Quite recently I got the phone number of the chief urologist in Gaza and we spoke over the phone, in English. I told him exactly how to follow up a patient and promised I would send pictures from before and after. So I hope we will start to have some academic dialogue.
And Bilal, he started his residency in Hebron and now comes here every day. He will be the only one in Hebron that knows pediatric urology. He comes every day – you know it is not so far, it just takes a while.
Bilal:
I’m trying here to prepare patients from West Bank and Gaza that didn’t have a chance to have a surgery they need. In the West Bank we have a different system with no pediatric specialists so kids don’t have anywhere to have an operation if they have a big problem.
Tomorrow in the morning I am bringing another patient from Hebron that is two years old. She has had two or three interventional surgeries without any results but we don’t have the instruments in Hebron, or equipment to find the actual problem.
I come every day from Hebron and even though it is only about one hour, it is very problematic to go back and forth. I don’t have a private car or buses that go there so I pay for taxis from my paycheck. But I am coming here to help the patient and facilitate the procedures and the circumstances. I prepare the children for surgery, and help them get entrance into Israel. If I can learn to do it from Hadassah, I can do it in Hebron.
I’ve done three years in general urology in the West Bank and about one year here in Hadassah. I don’t have a problem working with Israelis and Guy helps me learn the surgery and how to improve myself.

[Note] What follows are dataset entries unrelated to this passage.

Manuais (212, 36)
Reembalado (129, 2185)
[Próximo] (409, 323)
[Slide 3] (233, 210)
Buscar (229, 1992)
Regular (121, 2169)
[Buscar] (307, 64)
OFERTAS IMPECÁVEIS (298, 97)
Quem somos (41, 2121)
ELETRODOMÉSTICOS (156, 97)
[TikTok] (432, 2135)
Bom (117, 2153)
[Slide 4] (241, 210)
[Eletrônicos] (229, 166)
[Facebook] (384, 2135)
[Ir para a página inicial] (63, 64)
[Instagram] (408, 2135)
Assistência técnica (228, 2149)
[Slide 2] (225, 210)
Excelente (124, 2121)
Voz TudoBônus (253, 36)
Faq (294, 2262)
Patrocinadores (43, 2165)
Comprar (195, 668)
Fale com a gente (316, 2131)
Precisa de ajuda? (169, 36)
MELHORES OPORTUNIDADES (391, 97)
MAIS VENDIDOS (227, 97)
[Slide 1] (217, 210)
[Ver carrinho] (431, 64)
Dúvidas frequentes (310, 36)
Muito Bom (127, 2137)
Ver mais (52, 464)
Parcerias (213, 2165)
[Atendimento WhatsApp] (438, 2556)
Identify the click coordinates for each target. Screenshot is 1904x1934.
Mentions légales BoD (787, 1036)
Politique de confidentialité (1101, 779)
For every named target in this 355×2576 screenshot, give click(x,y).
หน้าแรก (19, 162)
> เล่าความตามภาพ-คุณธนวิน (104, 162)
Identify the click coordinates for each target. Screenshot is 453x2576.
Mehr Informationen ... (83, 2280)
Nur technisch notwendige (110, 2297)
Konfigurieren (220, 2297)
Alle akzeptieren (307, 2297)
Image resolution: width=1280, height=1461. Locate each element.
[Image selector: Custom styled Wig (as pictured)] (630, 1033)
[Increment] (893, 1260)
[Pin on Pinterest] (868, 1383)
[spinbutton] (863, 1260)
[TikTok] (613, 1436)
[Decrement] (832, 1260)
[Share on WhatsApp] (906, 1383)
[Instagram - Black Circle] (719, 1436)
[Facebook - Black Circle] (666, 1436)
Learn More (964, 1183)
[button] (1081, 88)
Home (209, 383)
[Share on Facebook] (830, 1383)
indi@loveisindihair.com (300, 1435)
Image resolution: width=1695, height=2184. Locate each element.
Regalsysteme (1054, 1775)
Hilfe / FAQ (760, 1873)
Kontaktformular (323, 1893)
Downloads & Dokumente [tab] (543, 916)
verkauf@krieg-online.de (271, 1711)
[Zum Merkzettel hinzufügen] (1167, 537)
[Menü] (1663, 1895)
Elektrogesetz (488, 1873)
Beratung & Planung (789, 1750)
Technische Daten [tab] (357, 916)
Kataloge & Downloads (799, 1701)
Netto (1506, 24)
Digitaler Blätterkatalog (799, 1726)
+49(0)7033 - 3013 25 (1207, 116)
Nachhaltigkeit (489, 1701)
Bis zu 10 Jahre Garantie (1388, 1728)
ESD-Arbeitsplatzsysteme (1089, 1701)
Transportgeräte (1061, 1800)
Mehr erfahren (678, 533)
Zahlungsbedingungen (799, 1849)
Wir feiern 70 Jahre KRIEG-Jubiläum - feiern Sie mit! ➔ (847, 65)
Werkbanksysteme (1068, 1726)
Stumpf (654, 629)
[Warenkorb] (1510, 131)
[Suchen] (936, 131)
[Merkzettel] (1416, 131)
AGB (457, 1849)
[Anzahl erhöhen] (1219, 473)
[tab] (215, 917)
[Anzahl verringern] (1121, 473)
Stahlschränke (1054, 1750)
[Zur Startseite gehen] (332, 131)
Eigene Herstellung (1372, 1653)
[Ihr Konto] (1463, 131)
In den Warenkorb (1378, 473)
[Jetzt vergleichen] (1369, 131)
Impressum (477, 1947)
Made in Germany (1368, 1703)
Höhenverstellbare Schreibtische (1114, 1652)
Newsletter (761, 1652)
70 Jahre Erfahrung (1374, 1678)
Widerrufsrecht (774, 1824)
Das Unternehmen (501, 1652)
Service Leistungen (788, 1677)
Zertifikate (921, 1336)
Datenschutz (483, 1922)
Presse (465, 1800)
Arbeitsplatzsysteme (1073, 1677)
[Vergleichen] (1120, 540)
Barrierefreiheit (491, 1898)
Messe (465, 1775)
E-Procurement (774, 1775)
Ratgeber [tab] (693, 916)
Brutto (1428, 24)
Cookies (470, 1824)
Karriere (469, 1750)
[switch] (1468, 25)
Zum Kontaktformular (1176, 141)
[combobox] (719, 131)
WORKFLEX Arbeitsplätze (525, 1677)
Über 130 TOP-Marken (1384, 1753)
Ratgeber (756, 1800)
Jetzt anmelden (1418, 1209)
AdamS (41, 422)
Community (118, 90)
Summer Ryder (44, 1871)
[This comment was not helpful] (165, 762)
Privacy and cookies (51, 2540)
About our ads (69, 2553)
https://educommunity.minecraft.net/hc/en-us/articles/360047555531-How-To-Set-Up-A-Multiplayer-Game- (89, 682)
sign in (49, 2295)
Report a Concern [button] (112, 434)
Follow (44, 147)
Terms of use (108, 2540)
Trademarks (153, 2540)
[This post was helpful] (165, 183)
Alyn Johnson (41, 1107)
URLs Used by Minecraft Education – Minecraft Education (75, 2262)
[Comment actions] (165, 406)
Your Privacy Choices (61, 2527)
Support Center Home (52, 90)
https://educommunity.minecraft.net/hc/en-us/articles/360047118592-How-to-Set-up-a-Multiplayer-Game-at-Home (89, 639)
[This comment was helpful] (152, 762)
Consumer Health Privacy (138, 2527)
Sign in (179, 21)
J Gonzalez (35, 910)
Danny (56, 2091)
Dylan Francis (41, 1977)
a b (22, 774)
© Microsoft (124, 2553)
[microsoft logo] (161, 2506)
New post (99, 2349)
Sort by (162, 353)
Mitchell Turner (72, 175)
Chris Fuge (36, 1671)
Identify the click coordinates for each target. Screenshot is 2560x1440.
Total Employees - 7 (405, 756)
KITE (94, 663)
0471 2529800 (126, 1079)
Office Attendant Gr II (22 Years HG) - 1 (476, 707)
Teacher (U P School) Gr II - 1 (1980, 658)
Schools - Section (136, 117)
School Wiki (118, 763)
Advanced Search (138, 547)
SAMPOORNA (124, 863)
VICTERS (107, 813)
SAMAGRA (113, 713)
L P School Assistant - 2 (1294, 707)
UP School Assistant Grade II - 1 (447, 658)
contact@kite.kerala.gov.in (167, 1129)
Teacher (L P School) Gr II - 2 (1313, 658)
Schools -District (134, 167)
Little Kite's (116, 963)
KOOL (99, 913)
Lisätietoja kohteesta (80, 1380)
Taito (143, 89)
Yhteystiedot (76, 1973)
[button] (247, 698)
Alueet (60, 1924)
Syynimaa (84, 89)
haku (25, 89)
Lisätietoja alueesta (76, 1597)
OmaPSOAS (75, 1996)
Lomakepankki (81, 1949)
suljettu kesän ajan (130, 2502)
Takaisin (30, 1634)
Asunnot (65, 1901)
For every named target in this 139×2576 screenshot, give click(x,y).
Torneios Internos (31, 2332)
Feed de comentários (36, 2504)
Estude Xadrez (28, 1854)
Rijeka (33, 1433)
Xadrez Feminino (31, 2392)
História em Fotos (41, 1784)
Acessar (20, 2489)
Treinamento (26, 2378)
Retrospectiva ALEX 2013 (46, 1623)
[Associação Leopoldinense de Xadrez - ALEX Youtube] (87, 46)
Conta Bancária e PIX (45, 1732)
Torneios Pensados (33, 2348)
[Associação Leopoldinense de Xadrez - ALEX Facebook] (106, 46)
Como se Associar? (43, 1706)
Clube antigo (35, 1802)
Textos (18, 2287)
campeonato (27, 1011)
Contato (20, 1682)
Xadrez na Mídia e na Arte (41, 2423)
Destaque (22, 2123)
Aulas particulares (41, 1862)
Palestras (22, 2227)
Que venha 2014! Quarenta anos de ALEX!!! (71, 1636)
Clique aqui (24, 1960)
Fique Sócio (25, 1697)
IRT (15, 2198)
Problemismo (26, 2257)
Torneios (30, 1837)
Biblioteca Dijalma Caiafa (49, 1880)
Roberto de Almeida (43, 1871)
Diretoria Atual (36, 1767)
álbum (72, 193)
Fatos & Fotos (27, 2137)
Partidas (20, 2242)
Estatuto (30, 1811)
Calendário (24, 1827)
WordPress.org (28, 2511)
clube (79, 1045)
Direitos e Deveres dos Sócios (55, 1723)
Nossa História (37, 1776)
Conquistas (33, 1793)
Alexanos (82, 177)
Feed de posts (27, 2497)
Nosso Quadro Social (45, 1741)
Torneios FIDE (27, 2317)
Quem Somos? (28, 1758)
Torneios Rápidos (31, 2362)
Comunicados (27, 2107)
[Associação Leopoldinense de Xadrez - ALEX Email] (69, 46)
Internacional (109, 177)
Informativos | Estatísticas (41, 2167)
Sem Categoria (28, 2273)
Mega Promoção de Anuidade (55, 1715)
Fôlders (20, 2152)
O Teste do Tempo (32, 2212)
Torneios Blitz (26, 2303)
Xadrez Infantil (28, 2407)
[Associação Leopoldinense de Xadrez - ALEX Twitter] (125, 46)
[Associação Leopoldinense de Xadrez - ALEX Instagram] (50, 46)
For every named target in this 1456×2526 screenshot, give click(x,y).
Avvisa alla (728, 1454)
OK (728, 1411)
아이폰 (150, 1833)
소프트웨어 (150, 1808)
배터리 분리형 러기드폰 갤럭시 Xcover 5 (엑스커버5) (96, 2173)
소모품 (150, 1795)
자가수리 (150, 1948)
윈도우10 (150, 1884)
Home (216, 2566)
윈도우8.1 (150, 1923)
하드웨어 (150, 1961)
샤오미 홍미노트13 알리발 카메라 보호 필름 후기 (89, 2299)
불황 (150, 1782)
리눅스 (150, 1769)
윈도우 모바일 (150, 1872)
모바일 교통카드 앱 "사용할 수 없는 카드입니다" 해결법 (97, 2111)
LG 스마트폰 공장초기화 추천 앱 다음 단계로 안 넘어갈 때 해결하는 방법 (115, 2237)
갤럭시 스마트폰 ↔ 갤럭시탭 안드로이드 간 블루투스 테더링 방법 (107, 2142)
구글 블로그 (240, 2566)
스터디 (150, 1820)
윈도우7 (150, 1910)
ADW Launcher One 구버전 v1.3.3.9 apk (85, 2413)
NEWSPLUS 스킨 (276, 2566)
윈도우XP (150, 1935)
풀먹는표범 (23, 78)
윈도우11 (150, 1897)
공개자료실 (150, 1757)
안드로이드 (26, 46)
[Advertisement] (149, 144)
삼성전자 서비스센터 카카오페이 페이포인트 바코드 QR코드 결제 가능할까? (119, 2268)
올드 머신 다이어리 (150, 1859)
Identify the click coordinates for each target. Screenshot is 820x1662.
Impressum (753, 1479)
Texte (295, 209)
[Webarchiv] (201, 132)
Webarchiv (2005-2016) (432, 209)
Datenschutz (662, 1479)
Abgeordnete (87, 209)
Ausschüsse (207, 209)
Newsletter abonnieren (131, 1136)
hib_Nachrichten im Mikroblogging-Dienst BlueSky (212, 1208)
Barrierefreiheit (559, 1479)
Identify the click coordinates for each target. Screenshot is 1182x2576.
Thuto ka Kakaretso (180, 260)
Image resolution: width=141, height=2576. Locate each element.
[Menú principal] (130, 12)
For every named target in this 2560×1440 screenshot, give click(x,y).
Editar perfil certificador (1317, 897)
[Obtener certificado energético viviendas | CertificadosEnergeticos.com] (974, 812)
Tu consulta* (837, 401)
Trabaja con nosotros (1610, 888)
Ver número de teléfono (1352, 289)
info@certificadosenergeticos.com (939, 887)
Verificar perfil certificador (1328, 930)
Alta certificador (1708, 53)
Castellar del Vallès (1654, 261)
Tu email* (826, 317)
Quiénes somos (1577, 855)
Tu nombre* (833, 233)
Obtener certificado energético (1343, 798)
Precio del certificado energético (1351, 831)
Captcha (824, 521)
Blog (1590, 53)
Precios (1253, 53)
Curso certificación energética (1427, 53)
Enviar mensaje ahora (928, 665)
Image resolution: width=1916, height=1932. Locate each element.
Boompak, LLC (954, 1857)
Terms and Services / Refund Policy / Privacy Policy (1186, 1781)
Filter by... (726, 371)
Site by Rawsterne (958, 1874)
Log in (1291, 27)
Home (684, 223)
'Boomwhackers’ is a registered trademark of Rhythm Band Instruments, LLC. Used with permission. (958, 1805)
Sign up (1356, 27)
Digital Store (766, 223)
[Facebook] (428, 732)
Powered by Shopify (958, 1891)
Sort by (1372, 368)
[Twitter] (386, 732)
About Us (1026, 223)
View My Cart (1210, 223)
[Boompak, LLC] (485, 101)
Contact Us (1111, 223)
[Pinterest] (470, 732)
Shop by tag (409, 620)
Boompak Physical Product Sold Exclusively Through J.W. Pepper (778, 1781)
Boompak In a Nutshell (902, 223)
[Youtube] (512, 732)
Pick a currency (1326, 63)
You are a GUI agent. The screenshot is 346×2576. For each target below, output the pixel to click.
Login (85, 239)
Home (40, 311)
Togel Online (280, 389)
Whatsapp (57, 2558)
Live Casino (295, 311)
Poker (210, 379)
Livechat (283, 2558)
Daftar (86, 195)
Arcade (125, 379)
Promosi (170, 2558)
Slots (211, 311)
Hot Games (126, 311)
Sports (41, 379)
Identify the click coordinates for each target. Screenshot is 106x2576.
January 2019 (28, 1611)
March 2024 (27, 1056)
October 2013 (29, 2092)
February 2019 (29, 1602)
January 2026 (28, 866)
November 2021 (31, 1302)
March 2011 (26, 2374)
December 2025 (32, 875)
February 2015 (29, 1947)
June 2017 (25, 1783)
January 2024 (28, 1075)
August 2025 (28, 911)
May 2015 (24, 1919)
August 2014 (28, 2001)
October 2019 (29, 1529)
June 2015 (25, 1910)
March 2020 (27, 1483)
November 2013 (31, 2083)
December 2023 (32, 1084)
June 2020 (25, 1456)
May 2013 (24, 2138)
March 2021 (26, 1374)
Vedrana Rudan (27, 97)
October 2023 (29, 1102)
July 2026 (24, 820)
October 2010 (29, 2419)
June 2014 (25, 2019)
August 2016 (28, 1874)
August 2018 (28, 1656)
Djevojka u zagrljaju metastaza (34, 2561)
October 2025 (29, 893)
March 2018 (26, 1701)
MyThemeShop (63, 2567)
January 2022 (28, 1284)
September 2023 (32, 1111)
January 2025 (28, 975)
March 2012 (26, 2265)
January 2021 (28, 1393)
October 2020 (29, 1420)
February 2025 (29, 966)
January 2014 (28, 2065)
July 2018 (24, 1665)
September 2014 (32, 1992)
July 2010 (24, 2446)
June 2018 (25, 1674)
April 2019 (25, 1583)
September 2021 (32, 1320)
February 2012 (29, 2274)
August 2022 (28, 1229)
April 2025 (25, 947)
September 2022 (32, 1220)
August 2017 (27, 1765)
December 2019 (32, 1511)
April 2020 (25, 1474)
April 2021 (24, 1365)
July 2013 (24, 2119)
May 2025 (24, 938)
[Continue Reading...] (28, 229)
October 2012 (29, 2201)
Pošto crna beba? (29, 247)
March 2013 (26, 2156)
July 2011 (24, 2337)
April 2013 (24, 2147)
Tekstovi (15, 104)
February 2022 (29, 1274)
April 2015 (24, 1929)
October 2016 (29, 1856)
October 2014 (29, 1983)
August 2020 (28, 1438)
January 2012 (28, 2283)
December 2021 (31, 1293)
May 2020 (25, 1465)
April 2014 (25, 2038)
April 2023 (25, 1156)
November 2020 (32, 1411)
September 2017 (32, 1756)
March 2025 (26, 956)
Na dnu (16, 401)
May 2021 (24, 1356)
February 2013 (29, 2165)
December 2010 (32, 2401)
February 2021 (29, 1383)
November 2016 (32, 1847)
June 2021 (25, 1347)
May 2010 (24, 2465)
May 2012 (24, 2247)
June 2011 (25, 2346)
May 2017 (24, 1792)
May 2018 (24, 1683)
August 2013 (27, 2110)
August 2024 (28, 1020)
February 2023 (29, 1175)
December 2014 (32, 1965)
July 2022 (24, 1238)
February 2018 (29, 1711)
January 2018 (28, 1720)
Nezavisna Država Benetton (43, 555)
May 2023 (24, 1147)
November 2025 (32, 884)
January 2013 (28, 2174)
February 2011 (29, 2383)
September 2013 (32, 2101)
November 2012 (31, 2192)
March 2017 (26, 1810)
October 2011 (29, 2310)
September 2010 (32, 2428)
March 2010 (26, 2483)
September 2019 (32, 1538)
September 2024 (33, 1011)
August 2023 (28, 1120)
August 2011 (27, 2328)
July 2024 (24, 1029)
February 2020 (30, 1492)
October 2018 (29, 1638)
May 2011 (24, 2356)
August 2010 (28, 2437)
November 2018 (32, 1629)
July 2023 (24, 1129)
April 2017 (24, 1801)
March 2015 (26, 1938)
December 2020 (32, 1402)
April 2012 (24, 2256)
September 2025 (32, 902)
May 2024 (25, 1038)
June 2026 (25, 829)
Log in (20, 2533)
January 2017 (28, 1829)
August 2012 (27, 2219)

I was born in Jerusalem, my mother and all my uncles are from Jerusalem so it’s not a problem for me to come here. I used to work in the Ministry of Health for the PA so I know doctors there and nurses and heads of department and managers. I graduated from Cairo so I have friends from all over the Middle East; Jordan, Morocco. Everyone knows I am working at Hadassah, one of the biggest and strongest Departments of Urology. So any complicated case and they are in contact with me. I bring the pictures, the CT, the summary of their illness. I put it in front of Guy who helps me find a solution from diagnosis, intervention and surgery as the last step.
*Project Rozana is an Australian-inspired multi-faith initiative that is training Palestinian medical staff and health workers at Hadassah so they can return to their communities and build the health capacity there; and to provide top-up funding for critically ill Palestinian children to remain at Hadassah when PA financial support ends.